→ TEXT PASSAGE
==========

Shylock.  Shylock is a wealthy Jewish moneylender. Shylock is probably the

most memorable character in the play because of Shakespeare's excellent

characterization of him. Shylock is the antagonist in the play because he

stands in the way of love, but this does not necessarily make him the

villain of the play.  Shylock can be seen as both the villain of the play

and as a man who is very human.

 

      The villain that we see in Shylock is the greedy moneylender.

Shylock charges high interest rates and when he is not repaid he insists on

revenge.  In the play Shylock loans Antonio money, and out of jest he

suggests that should the loan not be repaid in time Shylock may cut off one

pound of flesh from Antonio's body.  Soon after Shylock's daughter runs

away from home with Lorenzo, a Christian, and takes her father's ducats

with her.  When Antonio's ships do not come in and he is not able to repay

the loan Shylock is no longer interested in getting his money back.

==========

→ DATA UNDER STUDY
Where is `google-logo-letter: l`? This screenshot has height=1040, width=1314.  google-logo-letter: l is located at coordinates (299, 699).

==========

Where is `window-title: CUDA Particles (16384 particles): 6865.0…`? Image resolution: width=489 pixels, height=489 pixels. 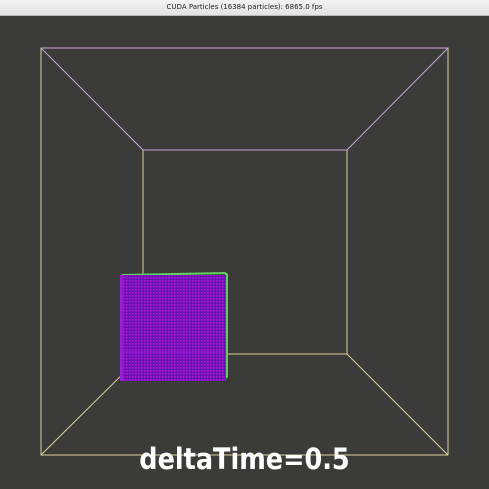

==========

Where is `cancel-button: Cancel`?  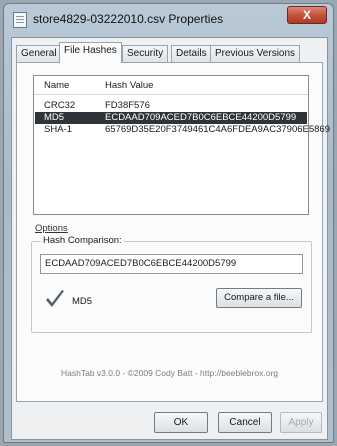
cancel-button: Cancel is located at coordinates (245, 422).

==========

→ COMPLETE THE FOLLOWING
1. The Shylock passage calls Shylock the antagonist of the play. In one to three sentences, explain why it gives him that role.
2. Please continue the Shylock passage from the point where it stops.

→ ANSWERS FOR THIS EXERCISE
1. Shylock is the antagonist because he stands in the way of love. The passage adds that this does not necessarily make him the villain of the play.

2.
Shylock want revenge for the loss of his daughter through the fulfillment

of the bond.  In court Shylock is defeated because of his selfishness.

 

      Shakespeare also shows the human qualities of Shylock throughout

the play.  Shakespeare brings out these human qualities by causing us to

feel sympathy for him.  After the loss of his daughter Shylock ran through

the streets crying "My daughter! O my ducats! O my daughter!" as children

followed him, mocking him.  This causes us to feel sympathy for Shylock,

even though we may feel him to be a villain. Besides the loss of his

daughter and his ducats, after the trial Shylock also looses his property

and his religion.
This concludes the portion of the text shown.